Outre ces différences, partout au pays, la proportion d’élèves du secondaire qui vapotent est plus marquée chez les fumeurs de cigarettes combustibles que chez les non-fumeurs. Cependant, comme la prévalence du tabagisme dans ce groupe d’âge demeure faible, le nombre total de vapoteurs est plus élevé chez les non-fumeurs. Concrètement, en 2016-2017, au Québec, environ 23 600 élèves non-fumeurs et 13 800 élèves fumeurs avaient vapoté au cours des 30 derniers jours, selon l’ECTADÉ. Ces chiffres démontrent que la cigarette électronique ne sert pas qu’à faciliter l’arrêt tabagique chez les adultes; elle est, de fait, devenue un objet attirant pour les adolescents fumeurs et non-fumeurs.
Le rapport démontre aussi qu’une majorité de jeunes se procurent leurs cigarettes électroniques par l’entremise de leurs amis, que les garçons vapotent davantage que les filles et que la cigarette électronique gagne en popularité entre la première et la cinquième secondaire.
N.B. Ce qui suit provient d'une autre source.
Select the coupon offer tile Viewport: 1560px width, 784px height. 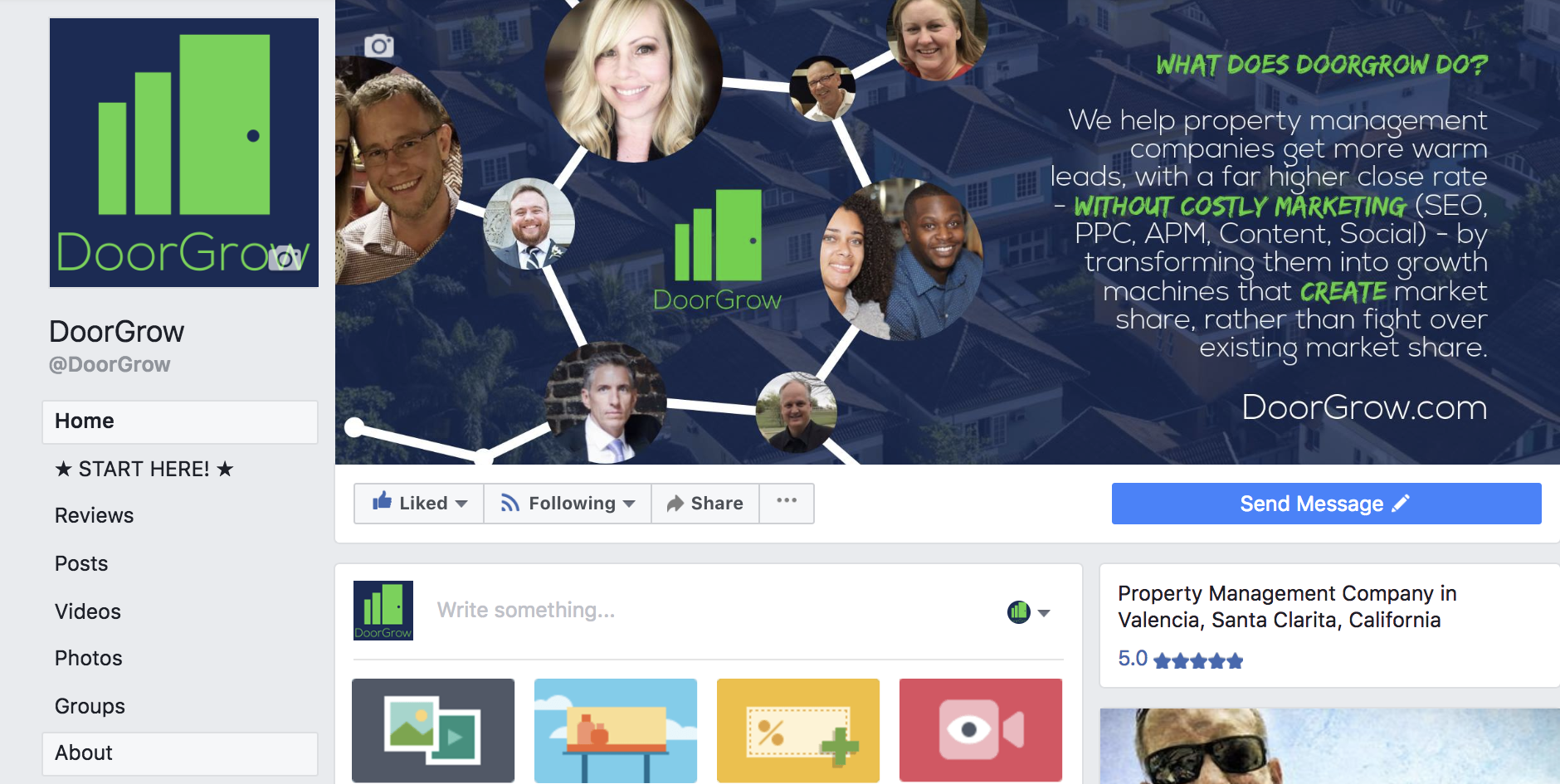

Ce n’est pas tout : les jeunes des régions éloignées vapotent davantage. En effet, selon l’Enquête québécoise sur la santé des jeunes du secondaire 2016-2017, le taux d’usage à Montréal est de 5 %, alors qu’il se situe à 11 % en Estrie et à 20 % en Abitibi-Témiscamingue.
Comme les raisons derrière ces écarts demeurent inconnues, il faudra procéder à des études sur l’usage de la cigarette électronique selon le sexe, le niveau scolaire et les régions. Les données qu’elles généreront permettront d’adapter les interventions aux besoins spécifiques des jeunes.
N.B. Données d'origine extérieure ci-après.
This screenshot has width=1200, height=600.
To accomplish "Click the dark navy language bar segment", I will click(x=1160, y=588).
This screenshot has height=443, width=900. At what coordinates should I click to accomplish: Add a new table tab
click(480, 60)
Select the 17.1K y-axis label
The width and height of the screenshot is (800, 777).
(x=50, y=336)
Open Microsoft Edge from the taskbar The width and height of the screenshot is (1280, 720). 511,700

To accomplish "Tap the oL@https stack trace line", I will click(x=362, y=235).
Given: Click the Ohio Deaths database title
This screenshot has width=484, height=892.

Les jeunes raffolent des fruits…
Sans grande surprise, les saveurs sucrées des cigarettes électroniques ont la cote auprès des élèves du secondaire. Par exemple, au Québec, les saveurs les plus prisées sont celles de fruits (76 %), de bonbons (48 %) et de dessert (43 %). Une étude de l’Unité de recherche sur le tabac de l’Ontario indique d’ailleurs que les saveurs sont l’une des raisons les plus importantes pour lesquelles les jeunes de 15 à 24 ans s’initient au vapotage.
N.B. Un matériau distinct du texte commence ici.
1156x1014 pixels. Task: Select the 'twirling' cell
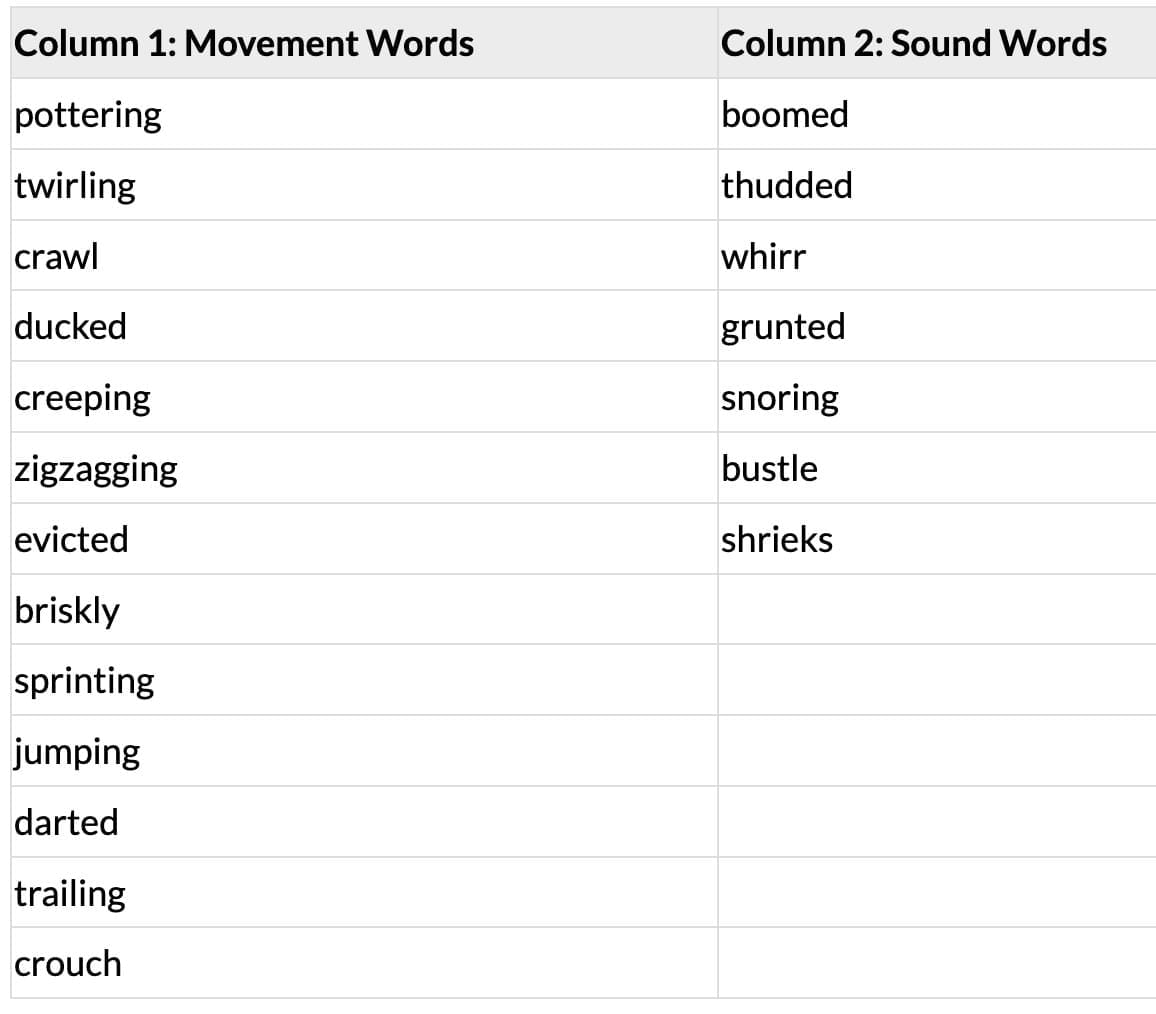pos(75,186)
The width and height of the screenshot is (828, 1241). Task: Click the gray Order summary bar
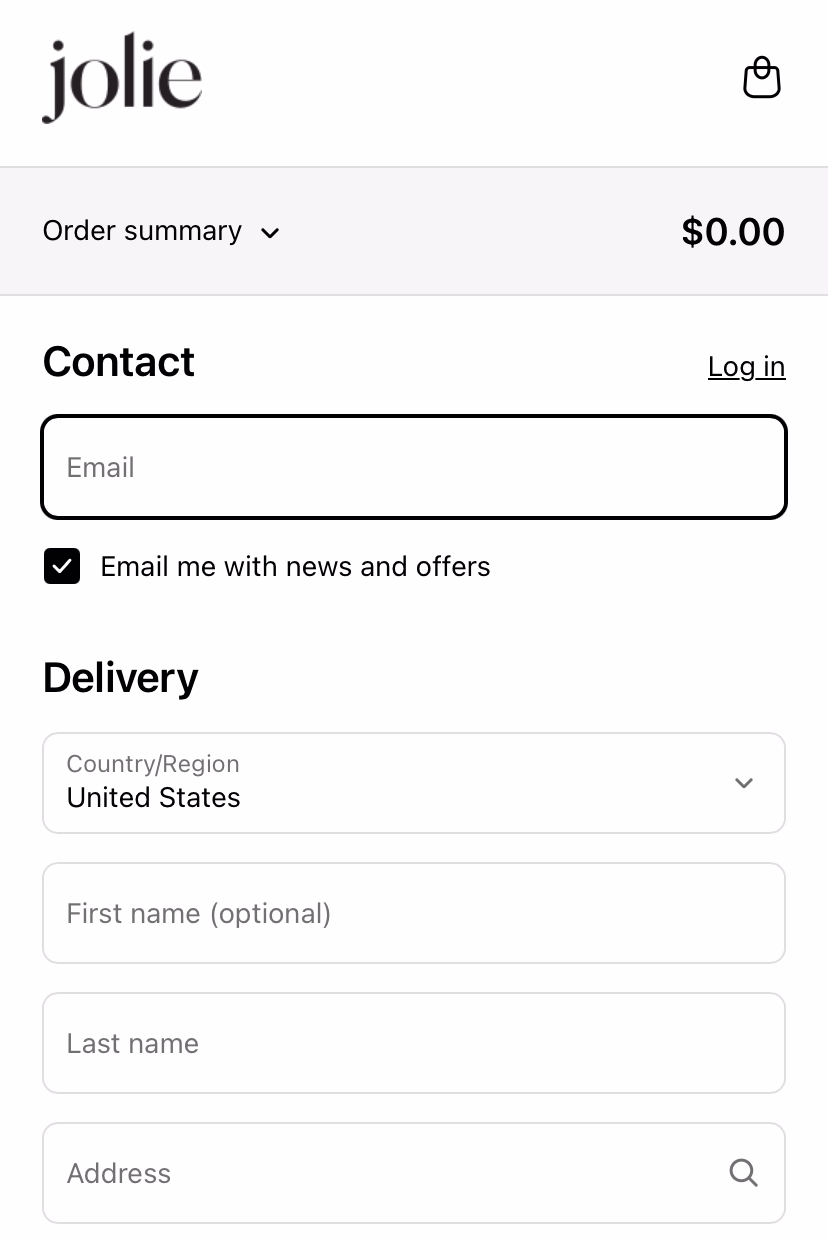pos(414,231)
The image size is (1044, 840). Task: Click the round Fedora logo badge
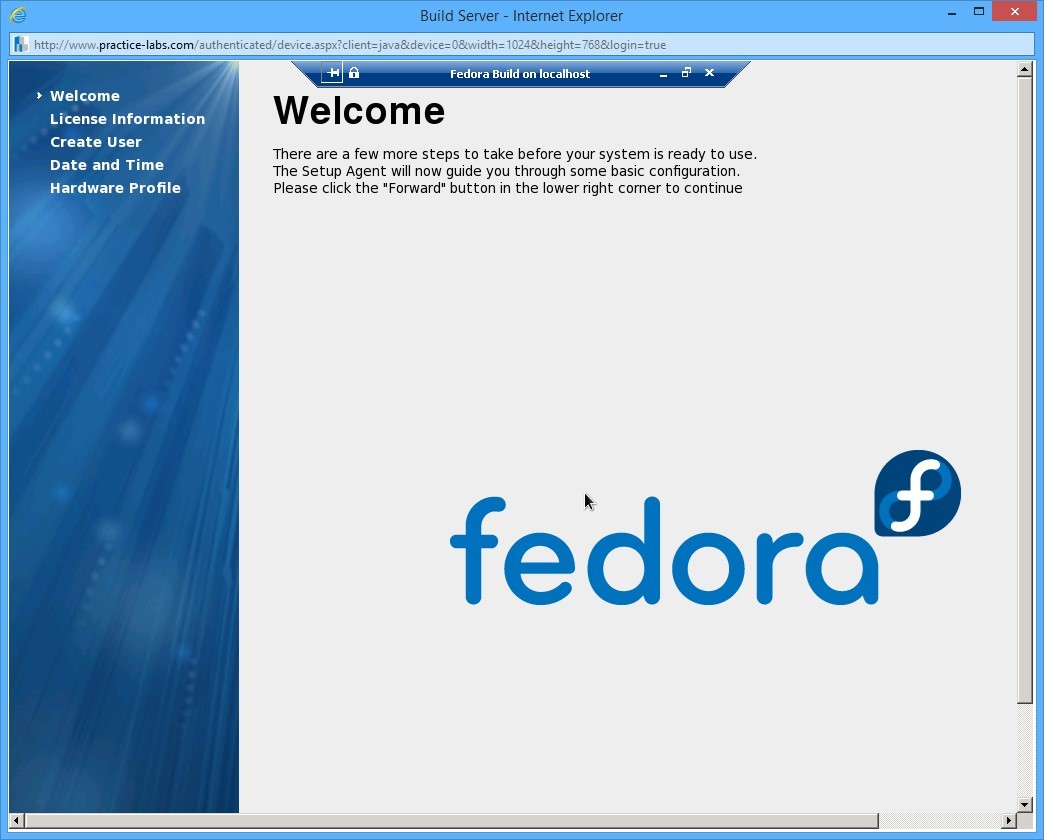(917, 493)
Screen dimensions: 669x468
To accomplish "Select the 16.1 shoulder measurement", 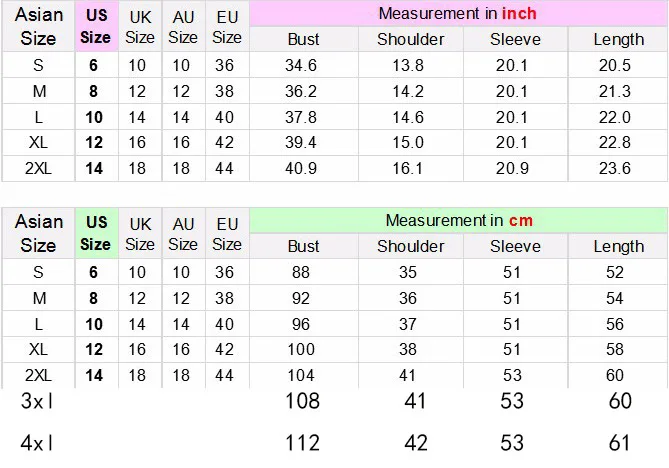I will point(409,167).
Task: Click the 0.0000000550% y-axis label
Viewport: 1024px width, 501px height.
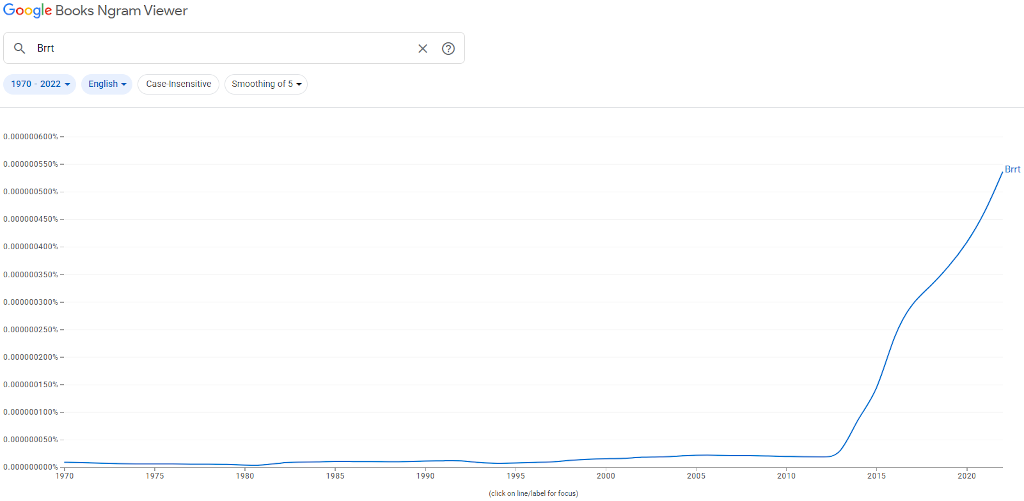Action: [30, 164]
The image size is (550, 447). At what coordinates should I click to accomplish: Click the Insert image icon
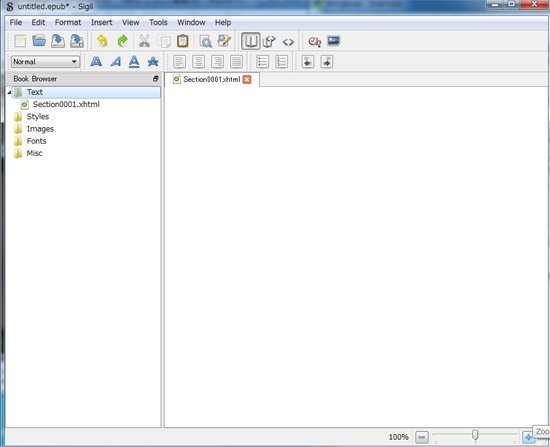pyautogui.click(x=334, y=41)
Pour contrer cet attrait de la cigarette électronique auprès des jeunes, les groupes de santé préconisent l’interdiction totale des arômes, sauf celle du tabac. Une recommandation qu’a également énoncée le rapport du directeur national de la santé publique du Québec, déposé en décembre 2020, et que le ministre de la Santé et des Services sociaux s’est engagé à examiner rapidement. Il faut s’en réjouir puisque, depuis que le Canada a légalisé la vente des produits de vapotage avec nicotine en 2018 et que les cigarettiers ont lancé sur le marché des produits à base de sels de nicotine, le vapotage est en hausse chez les jeunes, comme le démontrent actuellement (et malheureusement!) les données préliminaires de l’Enquête québécoise sur le tabac, l’alcool, la drogue et les jeux chez les élèves du secondaire, 2013 et 2019. Ce sont autant de constats qui prouvent, s’il faut encore le faire, la nécessité de resserrer encore la Loi concernant la lutte contre le tabagisme.